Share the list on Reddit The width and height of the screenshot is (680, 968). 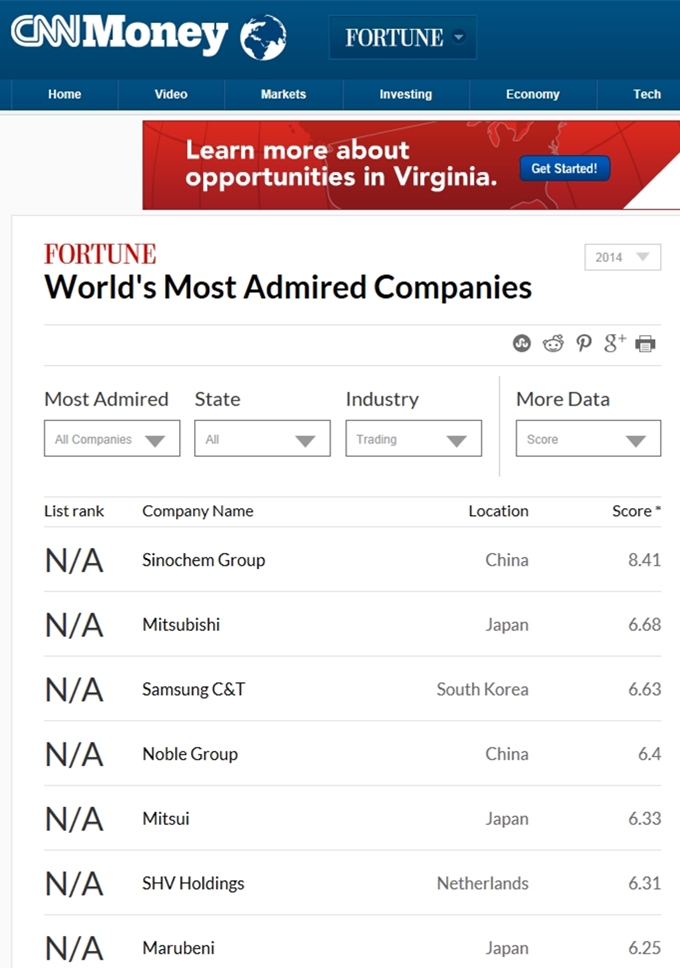click(553, 344)
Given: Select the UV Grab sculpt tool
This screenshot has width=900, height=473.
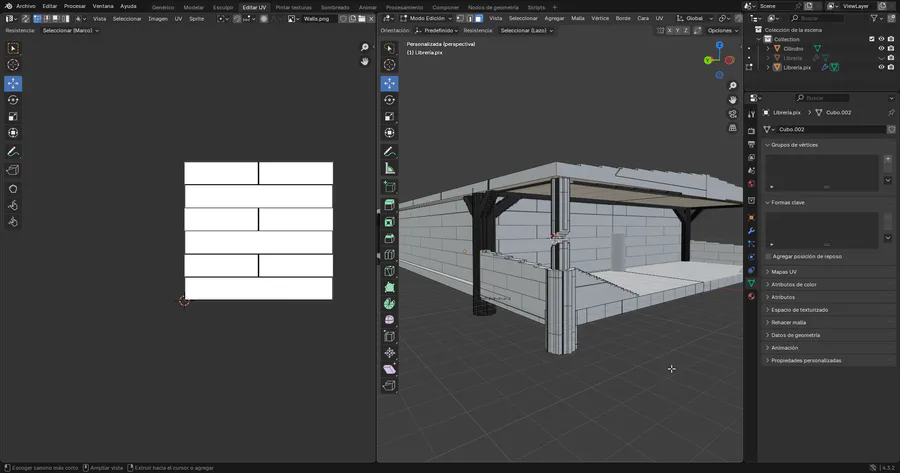Looking at the screenshot, I should (x=13, y=205).
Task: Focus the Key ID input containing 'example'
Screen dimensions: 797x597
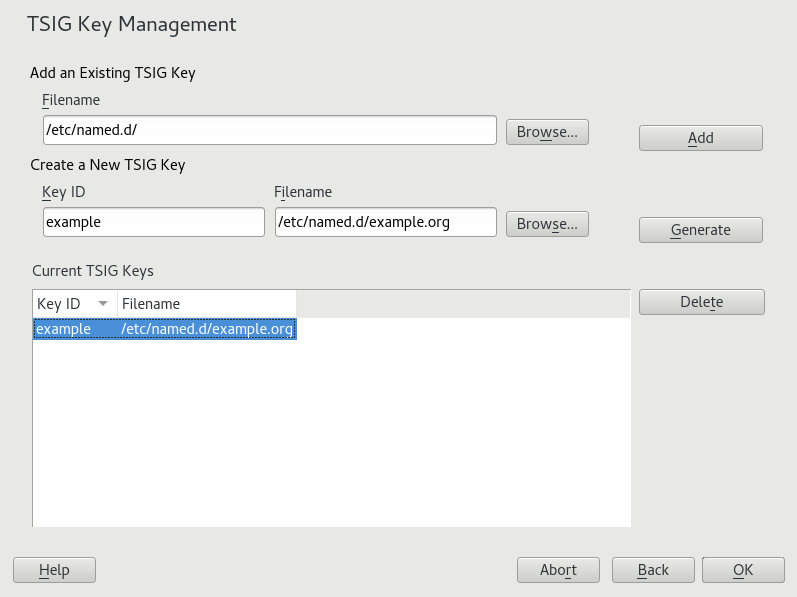Action: 153,222
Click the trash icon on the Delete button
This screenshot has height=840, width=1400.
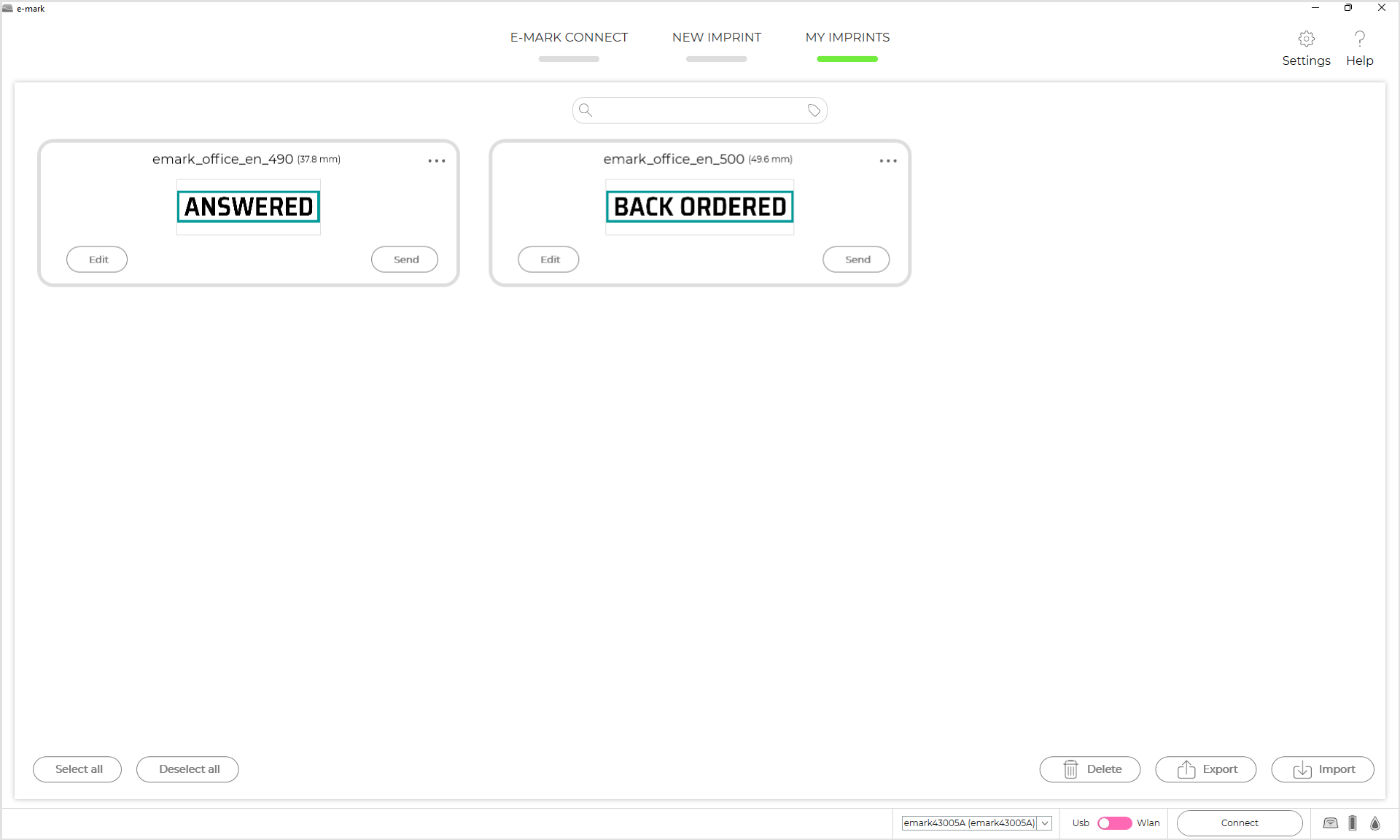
--- --- ---
→ PROBLEM
Pull out every line of the data above that contains the word "This".

→ FULL OUTPUT
This screenshot has width=900, height=473.
This screenshot has height=840, width=1400.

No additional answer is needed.